▸ WORK INSTRUCTION: Reproduce the lines below exactly, starting at the one containing "The width and height of the screenshot is (740, 627)." and stopping at the final line.

Stored items from a collection
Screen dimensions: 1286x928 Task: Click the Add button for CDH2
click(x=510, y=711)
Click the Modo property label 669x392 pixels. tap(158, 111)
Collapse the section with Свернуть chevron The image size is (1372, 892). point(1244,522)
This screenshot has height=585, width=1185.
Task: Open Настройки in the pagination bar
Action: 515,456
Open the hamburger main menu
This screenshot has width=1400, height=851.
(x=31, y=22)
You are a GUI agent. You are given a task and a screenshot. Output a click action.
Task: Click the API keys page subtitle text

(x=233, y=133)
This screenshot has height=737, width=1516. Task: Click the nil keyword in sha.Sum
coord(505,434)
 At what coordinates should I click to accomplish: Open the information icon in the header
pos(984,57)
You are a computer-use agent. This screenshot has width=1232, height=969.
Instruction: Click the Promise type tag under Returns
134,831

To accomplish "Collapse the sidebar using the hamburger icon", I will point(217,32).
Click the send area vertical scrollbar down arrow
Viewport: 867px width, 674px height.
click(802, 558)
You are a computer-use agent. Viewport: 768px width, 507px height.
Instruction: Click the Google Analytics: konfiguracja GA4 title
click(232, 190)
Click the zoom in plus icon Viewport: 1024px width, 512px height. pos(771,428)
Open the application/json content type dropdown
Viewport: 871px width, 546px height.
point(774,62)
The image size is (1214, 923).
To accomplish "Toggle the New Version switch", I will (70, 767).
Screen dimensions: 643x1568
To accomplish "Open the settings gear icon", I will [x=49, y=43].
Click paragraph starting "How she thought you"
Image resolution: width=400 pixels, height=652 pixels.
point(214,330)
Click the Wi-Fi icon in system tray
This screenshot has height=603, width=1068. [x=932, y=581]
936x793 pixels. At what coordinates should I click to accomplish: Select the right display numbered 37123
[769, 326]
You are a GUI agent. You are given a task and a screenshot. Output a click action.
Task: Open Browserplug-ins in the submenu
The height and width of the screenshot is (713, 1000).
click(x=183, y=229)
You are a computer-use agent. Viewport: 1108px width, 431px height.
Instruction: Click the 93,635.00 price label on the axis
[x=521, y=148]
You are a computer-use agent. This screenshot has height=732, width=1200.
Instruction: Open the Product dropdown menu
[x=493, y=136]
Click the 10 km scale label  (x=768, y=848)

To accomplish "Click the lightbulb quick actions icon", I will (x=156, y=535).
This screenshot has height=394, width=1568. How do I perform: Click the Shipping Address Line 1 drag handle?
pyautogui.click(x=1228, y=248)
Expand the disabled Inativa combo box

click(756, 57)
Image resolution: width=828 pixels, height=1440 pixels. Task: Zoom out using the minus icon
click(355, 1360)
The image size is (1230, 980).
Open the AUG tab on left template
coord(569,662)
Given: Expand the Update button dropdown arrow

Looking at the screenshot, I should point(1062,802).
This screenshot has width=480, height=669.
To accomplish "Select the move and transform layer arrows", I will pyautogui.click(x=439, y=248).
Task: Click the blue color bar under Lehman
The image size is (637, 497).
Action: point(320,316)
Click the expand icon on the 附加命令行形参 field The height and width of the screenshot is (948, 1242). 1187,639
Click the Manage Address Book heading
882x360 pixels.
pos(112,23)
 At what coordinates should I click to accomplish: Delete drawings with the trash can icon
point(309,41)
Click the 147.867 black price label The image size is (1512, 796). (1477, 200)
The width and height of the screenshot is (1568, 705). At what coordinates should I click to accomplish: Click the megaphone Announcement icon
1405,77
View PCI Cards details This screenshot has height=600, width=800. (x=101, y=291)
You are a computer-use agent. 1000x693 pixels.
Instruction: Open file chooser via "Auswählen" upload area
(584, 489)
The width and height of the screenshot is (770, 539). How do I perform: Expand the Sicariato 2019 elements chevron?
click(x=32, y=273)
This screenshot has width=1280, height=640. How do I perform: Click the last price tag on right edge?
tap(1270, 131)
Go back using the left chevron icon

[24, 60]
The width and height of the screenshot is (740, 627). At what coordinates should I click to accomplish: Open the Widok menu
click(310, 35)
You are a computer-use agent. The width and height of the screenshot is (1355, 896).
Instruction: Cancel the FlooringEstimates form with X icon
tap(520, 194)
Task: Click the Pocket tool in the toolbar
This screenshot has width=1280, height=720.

▸ SOLUTION FOR THIS PROBLEM:
The width and height of the screenshot is (740, 627). At what coordinates should I click to accomplish: Open the Widok menu
click(310, 35)
You are a computer-use agent. The width and height of the screenshot is (1355, 896).
Instruction: Cancel the FlooringEstimates form with X icon
tap(520, 194)
Task: Click the Pocket tool in the toolbar
This screenshot has width=1280, height=720.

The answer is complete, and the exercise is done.